Sorunların büyümesinde geç kalınan, ‘erken’ seçime sayılı günler var. Partiler son kulvarda.
Lakin çoğu vatandaşta, o aynı his.
Eğer koyu partili değilseniz, alternatiflerin hiçbiri dört dörtlük içe sinmiyor.
Ehveni şere doğru yuvarlanıyoruz.
İzmir’de fotoğraf yaklaşık bu.
Sadece partililer heyecanlı.
Sokakta vatandaş parti değil, huzurun, güvenin, emekli maaşına/asgari ücrete gelecek zammın derdinde. Nasılsa her partinin bir vaadi var, elbet biri tutar.
TERÖR FARKI
Genel vaatlere ilk bakışta müthiş ilgisizlik-bezginlik hakim. Kim gelirse gelsin krema tabakasını zengin edecek, orta direğe bir iki şırınga sonra yine hamam aynı, tas aynı havasında.
Ancak bu kez farklı bir duygu ve tereddüt öne çıkıyor; terör.
Ülkenin en batısında, sokaktaki insan Ortadoğu politikası ile çözüm sürecini konuşuyor. Mahalledeki teyze ‘bu terör nasıl bitecek kuzum’ diye soruyor.
Çok uzun yıllar sonra, bir genel seçimde halkın birincil tercihleri arasına ‘barış’ da girdi. Son düzlükte partilerin barışa dair ikna yeteneklerinin her zamankinden fazla önemli olacağı aşikar.
YILDIRIM TAKTİK
Ulusal zeminde hal karışık olunca İzmir’deki seçimin odak noktası yerel sorunlar oldu.
Kentte, muhalif partilerin tümü belediyelere vuruyor.
Özellikle seçimin en renkli ismi, eski Bakan Binali Yıldırım politikasını Büyükşehir’i topa tutmak üzerine kurdu.
İcracı yönü de yüksek, gece gündüz kenti sorguluyor. Önceki gün İzmir’e gelen Başbakan Ahmet Davutoğlu da eksik kalmadı, bizzat Aziz Kocaoğlu’nu hedef aldı.
Peki genel seçimlerde yerele vurmak formülü işe yarar mı?
Az kaldı ama görünen o ki genel seçimlerde yereli hedefe koymak pek işe yarayan bir taktik değil.
EŞİ DE OLMALI
Başkan Kocaoğlu taktiği gördü, ne deseler topa girmiyor. Yumuşak yanıtlarla, atmosferi yerel atışmalara dönüştürmedi.

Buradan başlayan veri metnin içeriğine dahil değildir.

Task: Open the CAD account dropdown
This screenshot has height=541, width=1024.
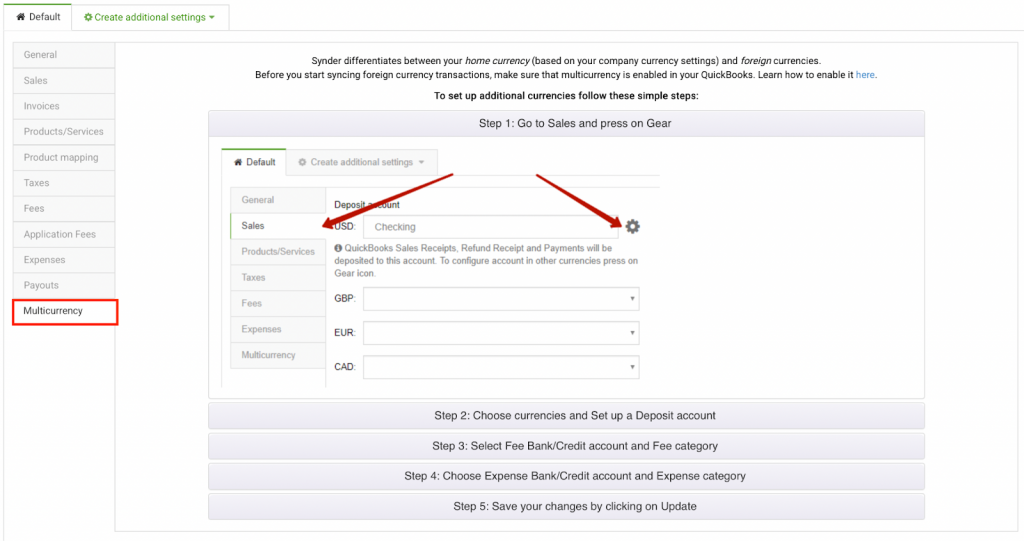Action: tap(501, 368)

Ama siyasette üç yıl uzun süre değildir.
Eğer AKP yerel seçimlerde yine en ağır topunu sahaya sürerse, ortaya atılan eleştiriler akıllarda çukur açar.
Öyle İzmir duruşunu, kentin hassasiyetlerini paratoner olarak kullanmak da yetmez, Yıldırım çarpar.

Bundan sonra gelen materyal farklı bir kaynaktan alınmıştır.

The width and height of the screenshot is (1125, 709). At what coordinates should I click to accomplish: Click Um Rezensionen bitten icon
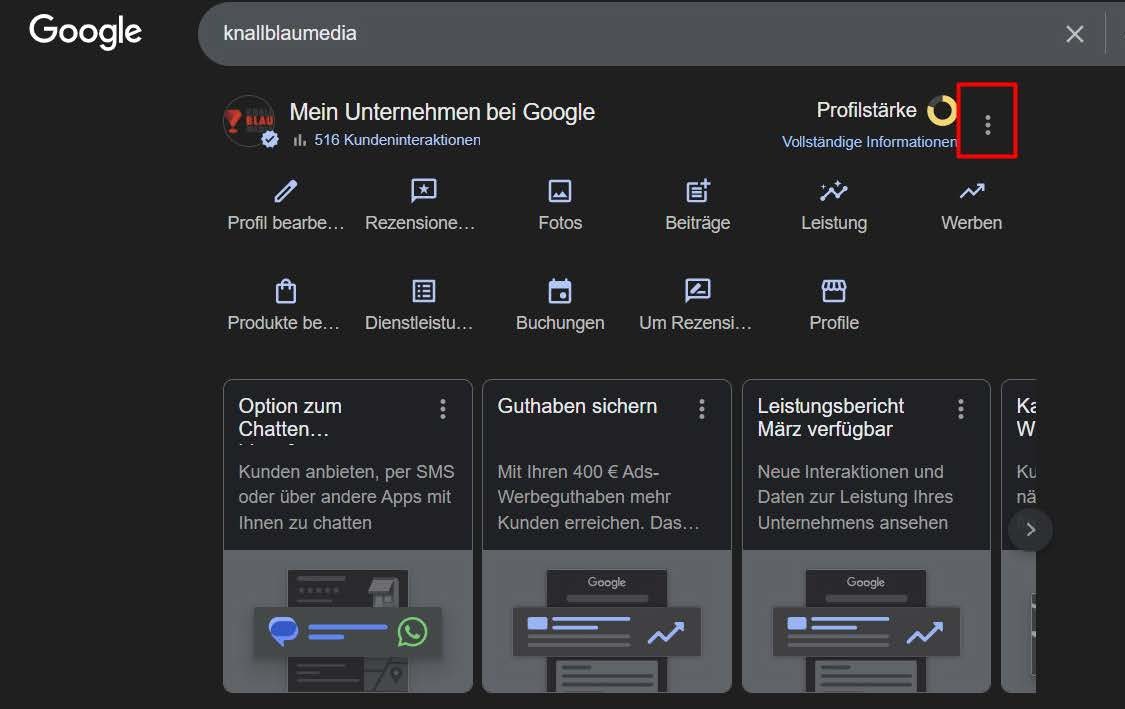[x=697, y=291]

Evet biz önümüzdeki seçime dönelim.
Madem Binali Bey’den söz ettik, keşke bu dönem farkını, eşiyle yaratabilseydi demek geliyor içimizden.
Yıllar önce talihsiz şekilde eşini erkek topluluğunun arkasında tek başına gösteren fotoğrafı çoktan unuttuk ancak hiçbir organizasyonda yanında göremiyoruz.
İzmir’in insanı bu eşit değeri çok önemser.
Hızlı tren, bulvarlar, gökdelenler vaat etmek yetmez ne de olsa onlar Suudi Arabistan’da da var. İzmir duruşunu yaratan Efe kızlarının kentinden oy almak için renkli vaatlerden öte erkeğiyle kadınıyla omuz omuza duruş mühimdir.